Problem details:
The copy should begin at the line containing "Given: Click the 部署 button" and end with the last line below, every line exact and no picture included.

Saved data entries
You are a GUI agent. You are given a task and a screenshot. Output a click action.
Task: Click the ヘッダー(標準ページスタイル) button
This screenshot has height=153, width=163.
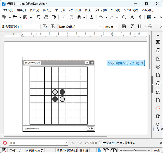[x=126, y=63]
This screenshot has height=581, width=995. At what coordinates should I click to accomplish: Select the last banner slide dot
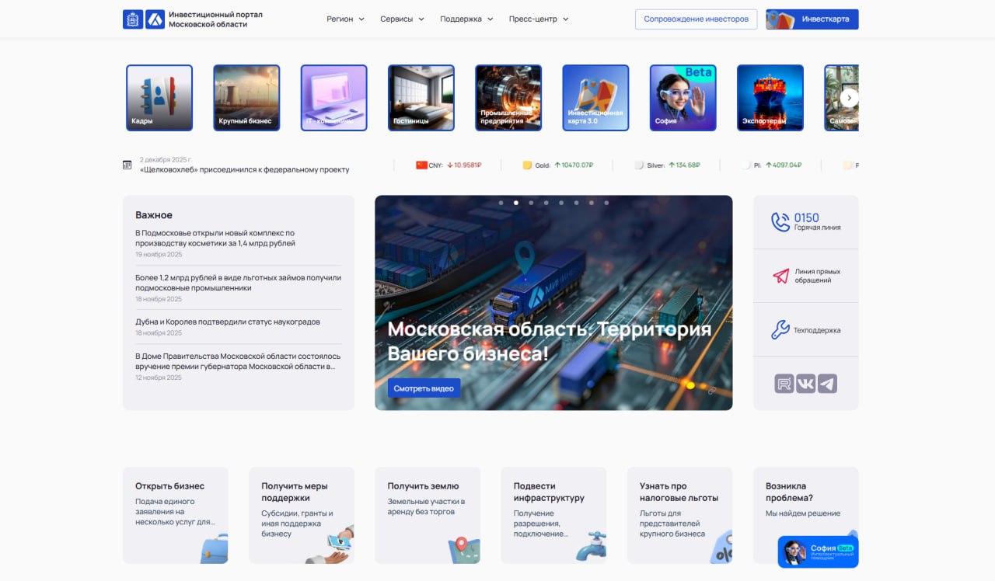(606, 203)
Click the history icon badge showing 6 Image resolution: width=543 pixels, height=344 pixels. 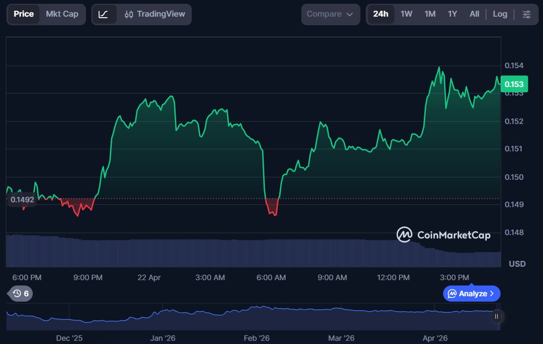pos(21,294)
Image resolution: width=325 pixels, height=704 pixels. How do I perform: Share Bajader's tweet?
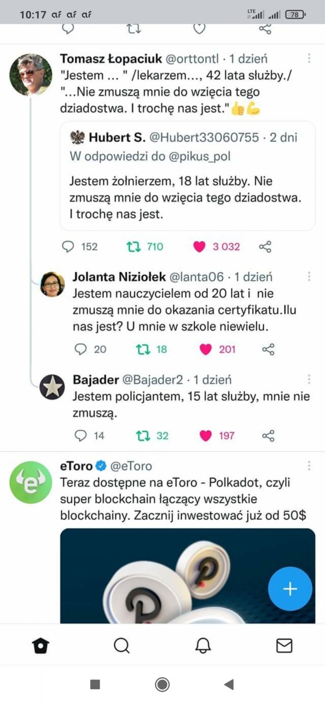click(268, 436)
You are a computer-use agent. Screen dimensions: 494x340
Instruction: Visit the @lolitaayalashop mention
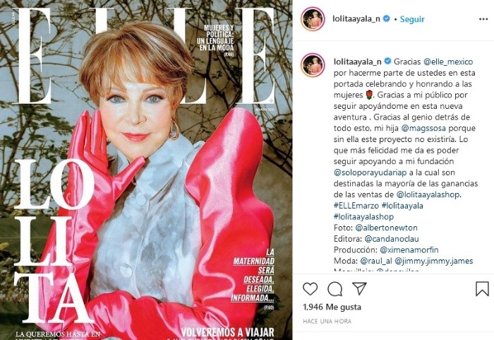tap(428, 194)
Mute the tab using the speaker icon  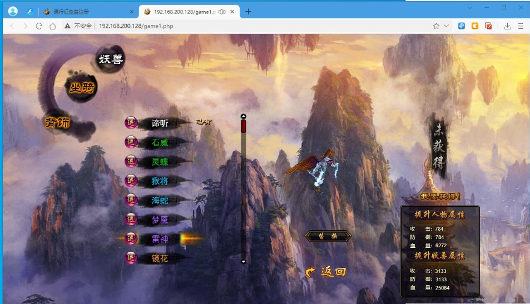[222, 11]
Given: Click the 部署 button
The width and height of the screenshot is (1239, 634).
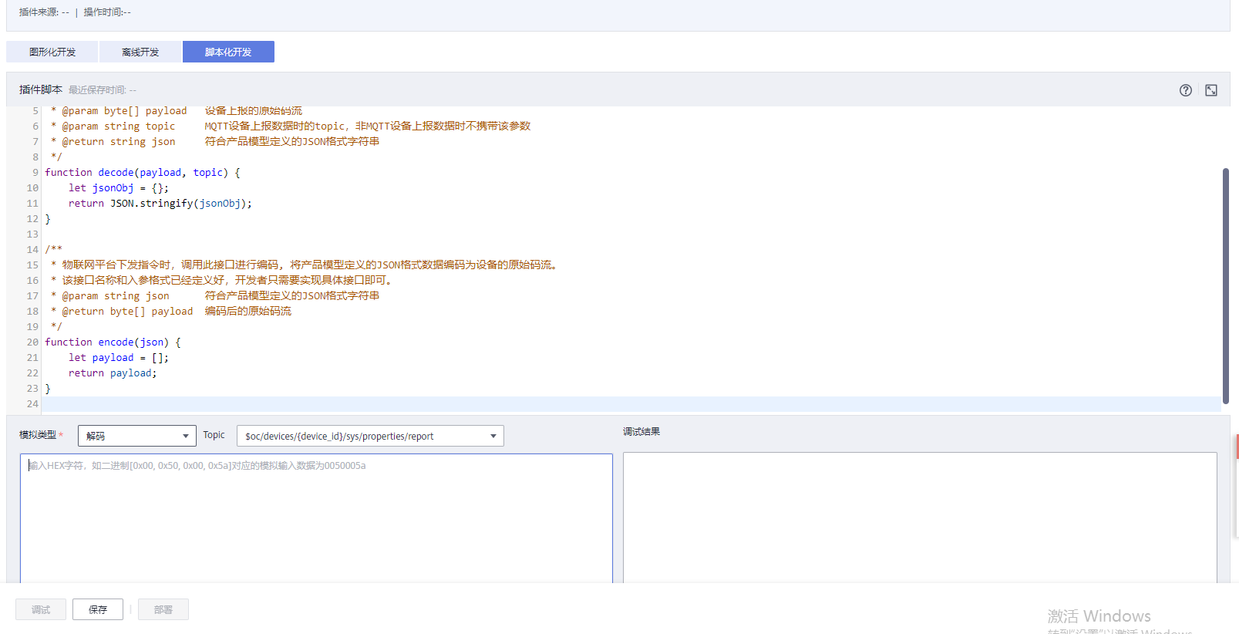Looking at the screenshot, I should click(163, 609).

Your response:
Given: Click the 部署 button
The width and height of the screenshot is (1239, 634).
Looking at the screenshot, I should click(163, 609).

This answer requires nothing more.